### AVAILABLE RECORDS

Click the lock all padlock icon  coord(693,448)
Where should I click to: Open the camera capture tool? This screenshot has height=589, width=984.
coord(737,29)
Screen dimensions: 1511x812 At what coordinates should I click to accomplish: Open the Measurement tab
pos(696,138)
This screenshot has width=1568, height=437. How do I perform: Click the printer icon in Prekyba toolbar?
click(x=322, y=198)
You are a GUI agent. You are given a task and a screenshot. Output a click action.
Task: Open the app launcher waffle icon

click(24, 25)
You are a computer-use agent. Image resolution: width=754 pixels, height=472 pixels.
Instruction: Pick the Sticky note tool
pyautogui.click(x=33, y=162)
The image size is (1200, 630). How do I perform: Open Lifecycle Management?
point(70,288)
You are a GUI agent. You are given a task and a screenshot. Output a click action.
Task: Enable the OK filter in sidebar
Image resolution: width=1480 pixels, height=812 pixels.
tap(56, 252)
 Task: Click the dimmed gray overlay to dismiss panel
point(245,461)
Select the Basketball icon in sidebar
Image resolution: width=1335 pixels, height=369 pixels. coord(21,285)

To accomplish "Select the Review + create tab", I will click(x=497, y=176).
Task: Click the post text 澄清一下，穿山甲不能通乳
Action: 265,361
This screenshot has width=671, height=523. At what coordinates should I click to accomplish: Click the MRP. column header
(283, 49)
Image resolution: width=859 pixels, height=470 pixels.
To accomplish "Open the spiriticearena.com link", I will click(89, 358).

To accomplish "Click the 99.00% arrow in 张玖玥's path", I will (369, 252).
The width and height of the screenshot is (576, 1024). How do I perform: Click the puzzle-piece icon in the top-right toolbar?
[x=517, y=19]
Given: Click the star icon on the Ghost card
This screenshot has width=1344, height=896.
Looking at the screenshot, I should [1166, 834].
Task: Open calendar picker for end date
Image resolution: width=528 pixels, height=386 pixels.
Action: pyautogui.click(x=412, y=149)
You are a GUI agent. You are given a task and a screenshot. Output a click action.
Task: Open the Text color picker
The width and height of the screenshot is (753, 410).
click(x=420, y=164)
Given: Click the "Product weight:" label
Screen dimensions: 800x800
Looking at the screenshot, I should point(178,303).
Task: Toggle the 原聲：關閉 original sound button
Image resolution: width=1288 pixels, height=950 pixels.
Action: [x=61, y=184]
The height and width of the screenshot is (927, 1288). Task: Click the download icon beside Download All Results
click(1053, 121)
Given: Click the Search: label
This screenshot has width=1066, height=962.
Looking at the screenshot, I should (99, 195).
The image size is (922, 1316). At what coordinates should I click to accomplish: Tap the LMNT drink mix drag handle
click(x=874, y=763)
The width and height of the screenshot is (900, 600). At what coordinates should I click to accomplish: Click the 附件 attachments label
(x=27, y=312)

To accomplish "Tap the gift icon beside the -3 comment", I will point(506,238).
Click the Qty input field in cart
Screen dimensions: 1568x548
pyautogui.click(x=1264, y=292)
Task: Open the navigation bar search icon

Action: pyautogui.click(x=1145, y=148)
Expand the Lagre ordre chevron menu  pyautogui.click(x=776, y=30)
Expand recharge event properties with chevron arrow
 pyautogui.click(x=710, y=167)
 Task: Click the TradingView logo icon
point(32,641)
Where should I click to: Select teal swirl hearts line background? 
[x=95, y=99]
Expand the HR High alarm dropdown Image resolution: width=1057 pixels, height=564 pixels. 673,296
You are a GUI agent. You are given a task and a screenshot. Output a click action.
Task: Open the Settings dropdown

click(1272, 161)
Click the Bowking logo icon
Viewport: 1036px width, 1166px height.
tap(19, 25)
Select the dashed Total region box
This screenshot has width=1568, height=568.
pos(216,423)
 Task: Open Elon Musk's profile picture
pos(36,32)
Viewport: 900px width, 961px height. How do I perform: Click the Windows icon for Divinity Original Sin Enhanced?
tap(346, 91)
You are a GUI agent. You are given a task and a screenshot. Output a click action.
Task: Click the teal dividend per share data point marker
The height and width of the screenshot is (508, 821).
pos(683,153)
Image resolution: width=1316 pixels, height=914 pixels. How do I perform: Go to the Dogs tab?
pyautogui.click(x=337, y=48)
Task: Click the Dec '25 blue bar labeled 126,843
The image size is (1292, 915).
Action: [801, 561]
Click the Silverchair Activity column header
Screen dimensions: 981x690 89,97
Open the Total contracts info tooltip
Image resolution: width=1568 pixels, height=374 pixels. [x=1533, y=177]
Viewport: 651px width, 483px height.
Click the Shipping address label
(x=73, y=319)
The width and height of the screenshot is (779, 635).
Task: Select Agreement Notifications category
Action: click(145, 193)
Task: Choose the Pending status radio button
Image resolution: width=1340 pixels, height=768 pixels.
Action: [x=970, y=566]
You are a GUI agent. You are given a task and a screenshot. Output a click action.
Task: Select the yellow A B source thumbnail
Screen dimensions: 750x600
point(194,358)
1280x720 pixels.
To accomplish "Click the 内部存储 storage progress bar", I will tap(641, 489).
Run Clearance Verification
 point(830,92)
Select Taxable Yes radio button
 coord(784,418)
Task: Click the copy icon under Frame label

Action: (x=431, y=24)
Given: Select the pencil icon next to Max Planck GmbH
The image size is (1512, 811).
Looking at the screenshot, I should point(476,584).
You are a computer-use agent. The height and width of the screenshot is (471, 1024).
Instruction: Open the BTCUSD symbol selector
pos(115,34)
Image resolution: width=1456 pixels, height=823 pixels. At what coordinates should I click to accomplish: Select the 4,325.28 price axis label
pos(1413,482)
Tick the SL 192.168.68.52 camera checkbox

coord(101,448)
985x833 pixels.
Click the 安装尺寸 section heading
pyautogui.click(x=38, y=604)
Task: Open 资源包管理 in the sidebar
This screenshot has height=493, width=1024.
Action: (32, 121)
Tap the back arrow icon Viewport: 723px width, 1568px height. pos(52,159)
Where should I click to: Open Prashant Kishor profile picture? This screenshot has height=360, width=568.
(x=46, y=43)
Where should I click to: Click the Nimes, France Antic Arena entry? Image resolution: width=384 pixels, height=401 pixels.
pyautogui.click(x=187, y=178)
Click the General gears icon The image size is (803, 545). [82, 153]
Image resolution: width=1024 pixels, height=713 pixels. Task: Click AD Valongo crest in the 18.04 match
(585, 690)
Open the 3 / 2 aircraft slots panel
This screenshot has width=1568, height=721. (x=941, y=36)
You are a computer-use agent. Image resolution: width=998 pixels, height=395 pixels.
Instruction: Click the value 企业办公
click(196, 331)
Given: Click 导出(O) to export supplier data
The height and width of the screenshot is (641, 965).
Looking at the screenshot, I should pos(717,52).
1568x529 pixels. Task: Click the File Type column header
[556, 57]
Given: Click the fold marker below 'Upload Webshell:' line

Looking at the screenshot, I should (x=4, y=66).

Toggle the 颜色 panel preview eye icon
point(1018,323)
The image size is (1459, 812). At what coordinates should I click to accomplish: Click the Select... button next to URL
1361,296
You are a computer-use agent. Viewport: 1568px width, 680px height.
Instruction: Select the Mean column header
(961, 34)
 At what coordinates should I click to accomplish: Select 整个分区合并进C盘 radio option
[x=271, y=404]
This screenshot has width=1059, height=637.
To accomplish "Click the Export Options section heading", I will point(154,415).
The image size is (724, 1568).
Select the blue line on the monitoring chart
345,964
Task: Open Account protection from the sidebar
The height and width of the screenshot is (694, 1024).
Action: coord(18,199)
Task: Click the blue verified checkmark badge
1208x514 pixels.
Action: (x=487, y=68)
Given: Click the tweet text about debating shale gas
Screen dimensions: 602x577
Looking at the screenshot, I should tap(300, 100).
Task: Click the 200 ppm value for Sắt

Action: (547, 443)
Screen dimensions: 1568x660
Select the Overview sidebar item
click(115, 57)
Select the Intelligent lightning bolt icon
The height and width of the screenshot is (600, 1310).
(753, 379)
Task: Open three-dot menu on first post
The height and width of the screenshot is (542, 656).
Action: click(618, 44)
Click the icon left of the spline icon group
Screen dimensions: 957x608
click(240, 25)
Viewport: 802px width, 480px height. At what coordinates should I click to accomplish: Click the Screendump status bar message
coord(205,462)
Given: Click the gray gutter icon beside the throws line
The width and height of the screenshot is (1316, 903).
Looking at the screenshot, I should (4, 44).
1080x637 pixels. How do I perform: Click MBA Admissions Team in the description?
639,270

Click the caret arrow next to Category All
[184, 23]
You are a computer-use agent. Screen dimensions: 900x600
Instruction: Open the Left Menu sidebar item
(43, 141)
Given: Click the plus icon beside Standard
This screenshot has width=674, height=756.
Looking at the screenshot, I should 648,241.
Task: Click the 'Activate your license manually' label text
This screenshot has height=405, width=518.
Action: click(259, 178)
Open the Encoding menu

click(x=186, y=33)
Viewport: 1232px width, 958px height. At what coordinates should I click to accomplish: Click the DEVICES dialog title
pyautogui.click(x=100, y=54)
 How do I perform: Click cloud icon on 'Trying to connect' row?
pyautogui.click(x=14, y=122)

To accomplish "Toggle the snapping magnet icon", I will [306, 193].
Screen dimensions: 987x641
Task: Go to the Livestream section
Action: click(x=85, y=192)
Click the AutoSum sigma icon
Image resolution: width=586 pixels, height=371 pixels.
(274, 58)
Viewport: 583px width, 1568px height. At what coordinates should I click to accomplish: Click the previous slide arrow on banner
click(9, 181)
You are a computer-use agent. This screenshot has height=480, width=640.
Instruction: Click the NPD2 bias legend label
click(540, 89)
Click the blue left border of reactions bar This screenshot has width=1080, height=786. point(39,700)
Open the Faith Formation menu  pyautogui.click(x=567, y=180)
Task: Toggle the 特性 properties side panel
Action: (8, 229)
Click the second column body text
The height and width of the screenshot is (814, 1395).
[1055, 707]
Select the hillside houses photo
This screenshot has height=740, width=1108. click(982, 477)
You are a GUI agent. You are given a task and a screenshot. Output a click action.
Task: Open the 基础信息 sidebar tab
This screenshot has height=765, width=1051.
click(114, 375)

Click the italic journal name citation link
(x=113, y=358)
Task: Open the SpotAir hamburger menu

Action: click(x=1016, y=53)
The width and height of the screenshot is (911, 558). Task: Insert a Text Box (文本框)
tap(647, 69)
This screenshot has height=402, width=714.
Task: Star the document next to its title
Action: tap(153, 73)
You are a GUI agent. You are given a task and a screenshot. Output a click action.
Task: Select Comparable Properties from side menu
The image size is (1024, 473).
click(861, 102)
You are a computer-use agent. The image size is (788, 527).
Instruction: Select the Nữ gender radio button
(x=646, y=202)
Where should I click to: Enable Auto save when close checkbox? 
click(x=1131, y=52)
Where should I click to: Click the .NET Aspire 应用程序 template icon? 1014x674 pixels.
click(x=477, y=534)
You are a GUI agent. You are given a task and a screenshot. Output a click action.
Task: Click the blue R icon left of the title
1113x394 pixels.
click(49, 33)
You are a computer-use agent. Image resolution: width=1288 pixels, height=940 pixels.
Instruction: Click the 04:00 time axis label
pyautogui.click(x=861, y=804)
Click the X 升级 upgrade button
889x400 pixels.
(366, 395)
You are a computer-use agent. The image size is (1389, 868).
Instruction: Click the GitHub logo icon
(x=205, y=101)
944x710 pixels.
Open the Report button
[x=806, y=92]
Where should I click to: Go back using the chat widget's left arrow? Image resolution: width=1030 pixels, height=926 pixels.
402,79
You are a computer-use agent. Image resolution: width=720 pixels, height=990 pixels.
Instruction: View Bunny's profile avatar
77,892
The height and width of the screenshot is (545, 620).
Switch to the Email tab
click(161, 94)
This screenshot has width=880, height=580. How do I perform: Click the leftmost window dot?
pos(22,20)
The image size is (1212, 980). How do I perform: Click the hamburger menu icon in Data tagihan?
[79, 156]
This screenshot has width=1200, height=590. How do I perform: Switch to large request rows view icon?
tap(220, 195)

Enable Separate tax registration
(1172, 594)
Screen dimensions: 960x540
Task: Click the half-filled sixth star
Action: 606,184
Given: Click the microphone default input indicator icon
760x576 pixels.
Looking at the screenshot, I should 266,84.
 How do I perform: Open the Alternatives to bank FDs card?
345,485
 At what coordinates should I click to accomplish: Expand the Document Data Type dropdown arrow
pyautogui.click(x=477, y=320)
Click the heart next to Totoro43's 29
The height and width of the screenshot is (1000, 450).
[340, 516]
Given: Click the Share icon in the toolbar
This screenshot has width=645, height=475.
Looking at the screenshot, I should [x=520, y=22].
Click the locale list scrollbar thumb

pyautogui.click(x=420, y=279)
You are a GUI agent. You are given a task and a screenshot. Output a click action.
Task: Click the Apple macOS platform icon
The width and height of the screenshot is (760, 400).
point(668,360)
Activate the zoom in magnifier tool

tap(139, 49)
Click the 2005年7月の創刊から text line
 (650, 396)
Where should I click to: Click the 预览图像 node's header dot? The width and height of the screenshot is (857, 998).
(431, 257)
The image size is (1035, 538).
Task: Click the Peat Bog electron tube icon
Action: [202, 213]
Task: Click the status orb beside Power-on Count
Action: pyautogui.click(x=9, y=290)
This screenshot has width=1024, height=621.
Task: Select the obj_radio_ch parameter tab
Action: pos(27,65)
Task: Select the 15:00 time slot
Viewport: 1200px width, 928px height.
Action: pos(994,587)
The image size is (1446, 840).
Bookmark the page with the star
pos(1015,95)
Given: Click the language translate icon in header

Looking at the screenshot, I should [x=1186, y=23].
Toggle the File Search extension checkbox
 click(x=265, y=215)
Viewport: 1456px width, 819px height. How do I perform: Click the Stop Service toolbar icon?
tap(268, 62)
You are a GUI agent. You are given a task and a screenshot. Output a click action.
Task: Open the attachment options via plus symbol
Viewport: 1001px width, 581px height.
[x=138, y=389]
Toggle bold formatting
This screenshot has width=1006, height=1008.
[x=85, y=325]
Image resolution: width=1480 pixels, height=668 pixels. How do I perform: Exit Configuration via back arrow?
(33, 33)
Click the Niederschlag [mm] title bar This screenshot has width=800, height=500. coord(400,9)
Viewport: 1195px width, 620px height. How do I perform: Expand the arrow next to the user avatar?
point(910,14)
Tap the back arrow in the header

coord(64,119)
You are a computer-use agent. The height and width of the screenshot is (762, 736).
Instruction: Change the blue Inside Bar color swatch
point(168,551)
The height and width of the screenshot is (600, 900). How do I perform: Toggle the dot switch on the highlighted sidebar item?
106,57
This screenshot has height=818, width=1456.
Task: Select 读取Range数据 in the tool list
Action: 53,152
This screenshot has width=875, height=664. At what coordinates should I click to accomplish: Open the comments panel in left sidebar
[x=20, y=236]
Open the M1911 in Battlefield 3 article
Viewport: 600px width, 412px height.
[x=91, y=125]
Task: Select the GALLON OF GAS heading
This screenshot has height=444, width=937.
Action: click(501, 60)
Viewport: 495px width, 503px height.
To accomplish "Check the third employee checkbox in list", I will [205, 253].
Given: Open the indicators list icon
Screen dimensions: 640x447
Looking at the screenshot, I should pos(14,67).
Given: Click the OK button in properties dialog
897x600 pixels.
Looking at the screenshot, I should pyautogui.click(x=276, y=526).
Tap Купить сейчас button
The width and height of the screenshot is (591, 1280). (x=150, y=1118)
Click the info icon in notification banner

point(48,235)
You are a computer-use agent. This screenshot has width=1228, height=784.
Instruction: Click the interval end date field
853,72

### PROBLEM
Report each line of the records that holds the word "plus".

### COMPLETED EXERCISE
Given: Click the plus icon beside Standard
Task: Open the attachment options via plus symbol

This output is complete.